INPUT DATA –
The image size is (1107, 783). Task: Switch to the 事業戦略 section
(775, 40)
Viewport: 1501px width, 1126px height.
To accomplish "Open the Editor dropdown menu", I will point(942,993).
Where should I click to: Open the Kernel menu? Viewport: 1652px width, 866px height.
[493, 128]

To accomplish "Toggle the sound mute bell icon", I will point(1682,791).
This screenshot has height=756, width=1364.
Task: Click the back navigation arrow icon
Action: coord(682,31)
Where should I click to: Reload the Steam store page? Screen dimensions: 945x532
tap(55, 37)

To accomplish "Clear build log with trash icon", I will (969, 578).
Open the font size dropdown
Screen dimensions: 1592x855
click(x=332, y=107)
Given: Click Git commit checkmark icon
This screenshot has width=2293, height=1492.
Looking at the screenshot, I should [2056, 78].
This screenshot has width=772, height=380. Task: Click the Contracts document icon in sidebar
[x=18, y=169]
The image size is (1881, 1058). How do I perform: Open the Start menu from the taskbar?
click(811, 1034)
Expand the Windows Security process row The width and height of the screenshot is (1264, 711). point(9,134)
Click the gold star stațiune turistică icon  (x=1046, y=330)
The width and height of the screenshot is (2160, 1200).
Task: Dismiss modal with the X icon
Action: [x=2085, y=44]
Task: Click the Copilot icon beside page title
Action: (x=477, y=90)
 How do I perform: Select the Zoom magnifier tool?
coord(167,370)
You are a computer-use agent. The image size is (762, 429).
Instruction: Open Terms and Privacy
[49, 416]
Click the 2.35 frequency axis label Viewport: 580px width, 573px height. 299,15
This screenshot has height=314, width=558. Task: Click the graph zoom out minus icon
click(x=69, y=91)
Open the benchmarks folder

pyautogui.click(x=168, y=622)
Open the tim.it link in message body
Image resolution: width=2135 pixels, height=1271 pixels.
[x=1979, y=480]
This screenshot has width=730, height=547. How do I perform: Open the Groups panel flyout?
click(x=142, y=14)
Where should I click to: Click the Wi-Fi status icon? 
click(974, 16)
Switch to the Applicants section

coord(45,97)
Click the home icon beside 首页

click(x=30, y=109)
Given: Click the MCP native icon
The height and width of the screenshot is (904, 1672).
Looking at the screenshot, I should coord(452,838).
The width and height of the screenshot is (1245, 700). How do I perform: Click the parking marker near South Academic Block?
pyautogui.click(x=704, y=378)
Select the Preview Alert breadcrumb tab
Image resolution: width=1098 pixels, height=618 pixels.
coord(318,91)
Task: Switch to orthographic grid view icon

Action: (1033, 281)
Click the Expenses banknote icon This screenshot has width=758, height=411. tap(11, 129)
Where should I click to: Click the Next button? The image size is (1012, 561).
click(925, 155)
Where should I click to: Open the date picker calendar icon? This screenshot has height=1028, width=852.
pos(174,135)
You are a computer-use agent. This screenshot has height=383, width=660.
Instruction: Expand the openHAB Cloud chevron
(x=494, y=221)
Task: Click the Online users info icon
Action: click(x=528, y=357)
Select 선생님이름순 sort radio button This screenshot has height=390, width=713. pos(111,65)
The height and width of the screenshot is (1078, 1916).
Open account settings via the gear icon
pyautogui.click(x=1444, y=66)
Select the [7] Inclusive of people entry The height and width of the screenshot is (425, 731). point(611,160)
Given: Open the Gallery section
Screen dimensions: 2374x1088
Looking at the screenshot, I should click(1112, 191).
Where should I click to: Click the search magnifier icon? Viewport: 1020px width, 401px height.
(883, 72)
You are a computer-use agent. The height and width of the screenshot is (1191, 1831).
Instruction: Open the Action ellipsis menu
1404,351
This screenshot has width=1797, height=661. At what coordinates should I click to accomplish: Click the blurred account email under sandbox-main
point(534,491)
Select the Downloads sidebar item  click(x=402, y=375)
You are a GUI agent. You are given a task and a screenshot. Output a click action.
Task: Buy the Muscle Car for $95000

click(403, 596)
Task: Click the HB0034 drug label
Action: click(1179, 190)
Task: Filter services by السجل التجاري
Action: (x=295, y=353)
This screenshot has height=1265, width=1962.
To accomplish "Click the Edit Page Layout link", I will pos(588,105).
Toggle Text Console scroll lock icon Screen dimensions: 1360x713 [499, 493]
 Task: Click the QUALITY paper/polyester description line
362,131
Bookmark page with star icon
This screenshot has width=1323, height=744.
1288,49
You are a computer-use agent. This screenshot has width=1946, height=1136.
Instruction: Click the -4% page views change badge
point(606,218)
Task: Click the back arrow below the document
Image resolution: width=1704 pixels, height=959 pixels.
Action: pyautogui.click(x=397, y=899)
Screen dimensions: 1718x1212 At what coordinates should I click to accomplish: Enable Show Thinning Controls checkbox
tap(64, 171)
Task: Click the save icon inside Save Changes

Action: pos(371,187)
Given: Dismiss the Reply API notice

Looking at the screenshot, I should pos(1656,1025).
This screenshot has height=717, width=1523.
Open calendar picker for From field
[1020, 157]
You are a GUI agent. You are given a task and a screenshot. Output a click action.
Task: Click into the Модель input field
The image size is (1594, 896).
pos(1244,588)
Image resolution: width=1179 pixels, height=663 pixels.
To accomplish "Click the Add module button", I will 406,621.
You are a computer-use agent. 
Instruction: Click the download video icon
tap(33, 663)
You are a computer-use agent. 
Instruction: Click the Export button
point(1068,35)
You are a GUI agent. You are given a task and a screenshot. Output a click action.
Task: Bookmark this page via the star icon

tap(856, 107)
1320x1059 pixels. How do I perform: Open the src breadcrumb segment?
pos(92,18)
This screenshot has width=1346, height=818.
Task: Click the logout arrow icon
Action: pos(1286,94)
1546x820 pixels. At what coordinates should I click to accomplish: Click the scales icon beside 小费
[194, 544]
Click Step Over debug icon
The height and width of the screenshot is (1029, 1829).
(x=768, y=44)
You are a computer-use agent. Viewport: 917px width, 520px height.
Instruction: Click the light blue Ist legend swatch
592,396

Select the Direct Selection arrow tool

WHAT THIS TASK INVOLVES – Every line of the material must be duplicated exactly.

ANSWER SECTION –
The image size is (1107, 783). Task: Switch to the 事業戦略 section
(775, 40)
Viewport: 1501px width, 1126px height.
To accomplish "Open the Editor dropdown menu", I will point(942,993).
Where should I click to: Open the Kernel menu? Viewport: 1652px width, 866px height.
[493, 128]

To accomplish "Toggle the sound mute bell icon", I will point(1682,791).
This screenshot has height=756, width=1364.
Task: Click the back navigation arrow icon
Action: coord(682,31)
Where should I click to: Reload the Steam store page? Screen dimensions: 945x532
tap(55, 37)

To accomplish "Clear build log with trash icon", I will (969, 578).
Open the font size dropdown
Screen dimensions: 1592x855
click(x=332, y=107)
Given: Click Git commit checkmark icon
This screenshot has width=2293, height=1492.
Looking at the screenshot, I should [2056, 78].
This screenshot has width=772, height=380. Task: Click the Contracts document icon in sidebar
[x=18, y=169]
The image size is (1881, 1058). How do I perform: Open the Start menu from the taskbar?
click(811, 1034)
Expand the Windows Security process row The width and height of the screenshot is (1264, 711). point(9,134)
Click the gold star stațiune turistică icon  (x=1046, y=330)
The width and height of the screenshot is (2160, 1200).
Task: Dismiss modal with the X icon
Action: [x=2085, y=44]
Task: Click the Copilot icon beside page title
Action: (x=477, y=90)
 How do I perform: Select the Zoom magnifier tool?
coord(167,370)
You are a computer-use agent. The image size is (762, 429).
Instruction: Open Terms and Privacy
[49, 416]
Click the 2.35 frequency axis label Viewport: 580px width, 573px height. 299,15
This screenshot has height=314, width=558. Task: Click the graph zoom out minus icon
click(x=69, y=91)
Open the benchmarks folder

pyautogui.click(x=168, y=622)
Open the tim.it link in message body
Image resolution: width=2135 pixels, height=1271 pixels.
[x=1979, y=480]
This screenshot has width=730, height=547. How do I perform: Open the Groups panel flyout?
click(x=142, y=14)
Where should I click to: Click the Wi-Fi status icon? 
click(974, 16)
Switch to the Applicants section

coord(45,97)
Click the home icon beside 首页

click(x=30, y=109)
Given: Click the MCP native icon
The height and width of the screenshot is (904, 1672).
Looking at the screenshot, I should coord(452,838).
The width and height of the screenshot is (1245, 700). How do I perform: Click the parking marker near South Academic Block?
pyautogui.click(x=704, y=378)
Select the Preview Alert breadcrumb tab
Image resolution: width=1098 pixels, height=618 pixels.
coord(318,91)
Task: Switch to orthographic grid view icon

Action: (1033, 281)
Click the Expenses banknote icon This screenshot has width=758, height=411. tap(11, 129)
Where should I click to: Click the Next button? The image size is (1012, 561).
click(925, 155)
Where should I click to: Open the date picker calendar icon? This screenshot has height=1028, width=852.
pos(174,135)
You are a computer-use agent. This screenshot has height=383, width=660.
Instruction: Expand the openHAB Cloud chevron
(x=494, y=221)
Task: Click the Online users info icon
Action: click(x=528, y=357)
Select 선생님이름순 sort radio button This screenshot has height=390, width=713. pos(111,65)
The height and width of the screenshot is (1078, 1916).
Open account settings via the gear icon
pyautogui.click(x=1444, y=66)
Select the [7] Inclusive of people entry The height and width of the screenshot is (425, 731). point(611,160)
Given: Open the Gallery section
Screen dimensions: 2374x1088
Looking at the screenshot, I should click(1112, 191).
Where should I click to: Click the search magnifier icon? Viewport: 1020px width, 401px height.
(883, 72)
You are a computer-use agent. The height and width of the screenshot is (1191, 1831).
Instruction: Open the Action ellipsis menu
1404,351
This screenshot has width=1797, height=661. At what coordinates should I click to accomplish: Click the blurred account email under sandbox-main
point(534,491)
Select the Downloads sidebar item  click(x=402, y=375)
You are a GUI agent. You are given a task and a screenshot. Output a click action.
Task: Buy the Muscle Car for $95000

click(403, 596)
Task: Click the HB0034 drug label
Action: click(1179, 190)
Task: Filter services by السجل التجاري
Action: (x=295, y=353)
This screenshot has height=1265, width=1962.
To accomplish "Click the Edit Page Layout link", I will pos(588,105).
Toggle Text Console scroll lock icon Screen dimensions: 1360x713 [499, 493]
 Task: Click the QUALITY paper/polyester description line
362,131
Bookmark page with star icon
This screenshot has width=1323, height=744.
1288,49
You are a computer-use agent. This screenshot has width=1946, height=1136.
Instruction: Click the -4% page views change badge
point(606,218)
Task: Click the back arrow below the document
Image resolution: width=1704 pixels, height=959 pixels.
Action: pyautogui.click(x=397, y=899)
Screen dimensions: 1718x1212 At what coordinates should I click to accomplish: Enable Show Thinning Controls checkbox
tap(64, 171)
Task: Click the save icon inside Save Changes

Action: pos(371,187)
Given: Dismiss the Reply API notice

Looking at the screenshot, I should pos(1656,1025).
This screenshot has height=717, width=1523.
Open calendar picker for From field
[1020, 157]
You are a GUI agent. You are given a task and a screenshot. Output a click action.
Task: Click into the Модель input field
The image size is (1594, 896).
pos(1244,588)
Image resolution: width=1179 pixels, height=663 pixels.
To accomplish "Click the Add module button", I will 406,621.
You are a computer-use agent. 
Instruction: Click the download video icon
tap(33, 663)
You are a computer-use agent. 
Instruction: Click the Export button
point(1068,35)
You are a GUI agent. You are given a task and a screenshot. Output a click action.
Task: Bookmark this page via the star icon

tap(856, 107)
1320x1059 pixels. How do I perform: Open the src breadcrumb segment?
pos(92,18)
This screenshot has width=1346, height=818.
Task: Click the logout arrow icon
Action: pos(1286,94)
1546x820 pixels. At what coordinates should I click to accomplish: Click the scales icon beside 小费
[194, 544]
Click Step Over debug icon
The height and width of the screenshot is (1029, 1829).
(x=768, y=44)
You are a computer-use agent. Viewport: 917px width, 520px height.
Instruction: Click the light blue Ist legend swatch
592,396

Select the Direct Selection arrow tool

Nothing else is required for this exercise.